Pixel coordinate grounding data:
********

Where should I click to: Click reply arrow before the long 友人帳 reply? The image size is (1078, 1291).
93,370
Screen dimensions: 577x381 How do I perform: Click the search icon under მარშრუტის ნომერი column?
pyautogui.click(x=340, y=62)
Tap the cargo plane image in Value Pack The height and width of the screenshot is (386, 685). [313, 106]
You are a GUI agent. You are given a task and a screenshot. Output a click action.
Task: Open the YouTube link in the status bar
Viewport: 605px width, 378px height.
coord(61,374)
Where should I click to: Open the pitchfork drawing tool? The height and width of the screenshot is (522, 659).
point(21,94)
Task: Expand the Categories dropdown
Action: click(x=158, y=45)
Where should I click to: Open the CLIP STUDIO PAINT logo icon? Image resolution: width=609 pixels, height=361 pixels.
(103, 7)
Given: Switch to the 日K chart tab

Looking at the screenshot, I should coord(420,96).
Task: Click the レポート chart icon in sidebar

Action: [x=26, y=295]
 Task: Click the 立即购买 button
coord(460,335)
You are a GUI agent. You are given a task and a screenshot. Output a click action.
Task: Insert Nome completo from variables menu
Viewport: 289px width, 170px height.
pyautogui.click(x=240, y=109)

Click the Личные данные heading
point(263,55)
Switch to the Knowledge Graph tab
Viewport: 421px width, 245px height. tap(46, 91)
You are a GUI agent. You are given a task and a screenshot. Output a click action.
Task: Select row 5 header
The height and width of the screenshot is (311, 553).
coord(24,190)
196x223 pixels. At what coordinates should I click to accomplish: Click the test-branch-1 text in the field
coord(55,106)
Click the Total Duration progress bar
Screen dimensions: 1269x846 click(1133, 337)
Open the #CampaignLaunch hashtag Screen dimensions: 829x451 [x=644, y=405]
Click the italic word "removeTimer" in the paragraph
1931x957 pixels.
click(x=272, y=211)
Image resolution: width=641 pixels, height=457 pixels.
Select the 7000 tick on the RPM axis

********

Return every line of the entries above that the string "Select" appears in.

• _Response area_
Task: Select row 5 header
Select the 7000 tick on the RPM axis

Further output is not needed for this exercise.